Alice Beasley on “discovering shared histories” and “pushing creative boundaries” in next phase of programme exploring Hull’s maritime past
A group of the city’s finest young artists will come together this weekend as the second phase of Nova’s digital and creative skills project in collaboration with the Hull: Yorkshire’s Maritime City project begins.
Over the next year, the programme will see Nova work with some of Hull’s leading creative names to provide an opportunity for an emerging generation of Hullensians to define and celebrate their city’s maritime identity and launch their own careers.
Selected on the strength of their artistic portfolios, the illustration group will be made up of four 16–25-year-olds and led by Hull-based illustrator Alice Beasley.
Alice, the human behind the brilliant Human Kind illustrations, has loads of experience working with both big name brands and young people in schools.
“These projects spark ideas and friendships”
Looking ahead to the first session, she said: “Projects like this are important because they give people an opportunity to connect with each other, to discover shared histories and have the chance to be creative and push boundaries.
“These projects spark ideas and friendships, giving creatives the space to bounce ideas off each other and culminating in a beautiful end product. I can’t wait to see the outcome.”
The group will spend three sessions looking at the evolving dimensions of the city’s landscape and creating line drawings depicting Hull through its maritime history.
“We will spend some time exploring Hull and seeing it with fresh eyes, taking photos and making sketches,” explained Alice.
“Later, we will come together and share our images and experiences and start to create illustrative work based around our discoveries.
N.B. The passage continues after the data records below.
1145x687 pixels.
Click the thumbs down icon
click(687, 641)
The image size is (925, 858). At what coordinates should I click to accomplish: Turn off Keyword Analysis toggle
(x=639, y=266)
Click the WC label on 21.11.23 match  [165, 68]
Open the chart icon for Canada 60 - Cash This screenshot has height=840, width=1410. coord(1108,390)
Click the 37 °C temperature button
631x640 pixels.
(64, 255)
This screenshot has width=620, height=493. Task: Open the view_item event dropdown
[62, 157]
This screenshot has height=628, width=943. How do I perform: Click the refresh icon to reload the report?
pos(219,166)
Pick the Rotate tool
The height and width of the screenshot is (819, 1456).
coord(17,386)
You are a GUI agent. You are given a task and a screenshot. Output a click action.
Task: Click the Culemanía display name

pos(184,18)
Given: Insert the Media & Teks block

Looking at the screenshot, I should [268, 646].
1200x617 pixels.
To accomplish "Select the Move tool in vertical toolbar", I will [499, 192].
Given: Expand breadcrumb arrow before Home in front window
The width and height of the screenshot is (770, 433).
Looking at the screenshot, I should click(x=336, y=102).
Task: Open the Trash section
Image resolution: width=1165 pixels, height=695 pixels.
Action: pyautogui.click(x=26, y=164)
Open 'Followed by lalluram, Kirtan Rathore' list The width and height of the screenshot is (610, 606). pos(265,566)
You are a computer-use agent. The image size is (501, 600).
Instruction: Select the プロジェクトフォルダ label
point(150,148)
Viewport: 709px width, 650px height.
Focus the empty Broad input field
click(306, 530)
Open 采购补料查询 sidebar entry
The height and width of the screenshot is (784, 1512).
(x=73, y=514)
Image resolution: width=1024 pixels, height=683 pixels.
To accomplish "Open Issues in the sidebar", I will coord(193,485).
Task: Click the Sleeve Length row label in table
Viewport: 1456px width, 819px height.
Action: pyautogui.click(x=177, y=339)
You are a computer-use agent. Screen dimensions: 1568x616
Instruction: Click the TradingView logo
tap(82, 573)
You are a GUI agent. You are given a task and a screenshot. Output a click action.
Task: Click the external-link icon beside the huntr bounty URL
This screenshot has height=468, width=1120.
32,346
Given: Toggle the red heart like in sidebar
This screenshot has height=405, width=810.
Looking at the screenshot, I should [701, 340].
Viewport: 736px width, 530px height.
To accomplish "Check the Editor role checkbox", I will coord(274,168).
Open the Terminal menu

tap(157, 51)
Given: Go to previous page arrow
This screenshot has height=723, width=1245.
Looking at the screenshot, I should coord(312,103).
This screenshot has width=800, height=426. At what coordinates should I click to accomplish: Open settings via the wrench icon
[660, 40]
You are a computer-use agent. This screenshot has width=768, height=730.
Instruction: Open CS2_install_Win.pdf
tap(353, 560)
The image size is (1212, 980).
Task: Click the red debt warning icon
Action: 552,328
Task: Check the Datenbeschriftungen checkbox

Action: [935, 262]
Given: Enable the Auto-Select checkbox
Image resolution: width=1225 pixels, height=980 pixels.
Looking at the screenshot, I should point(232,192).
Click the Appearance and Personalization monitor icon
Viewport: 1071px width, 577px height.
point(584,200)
People will be encouraged to create some images of Hull which will be later used in a final animation.”
“The opportunity explore a different illustrative style”
The illustrations created by the group will be combined with the work of later cohorts, who will focus on painting and sound scaping, and culminate in a film depicting Hull’s historical development which will be exhibited as part of the maritime project.
“The project is giving me the opportunity explore a different illustrative style to my usual methods and I’ve loved researching and collating images to inspire my work which has been both interesting and a challenge,” said Alice.
“I’m feeling excited to see how it all comes together when all the different elements are added to the mix.”
This creative programme is part of the £30.3m Hull Maritime project, funded by Hull City Council and The National Lottery Heritage Fund. Elements involve the refurbishment of the Hull Maritime Museum, restoration of the Spurn Lightship and the Arctic Corsair and regenerating the North End Shipyard, a hidden gem along the River Hull.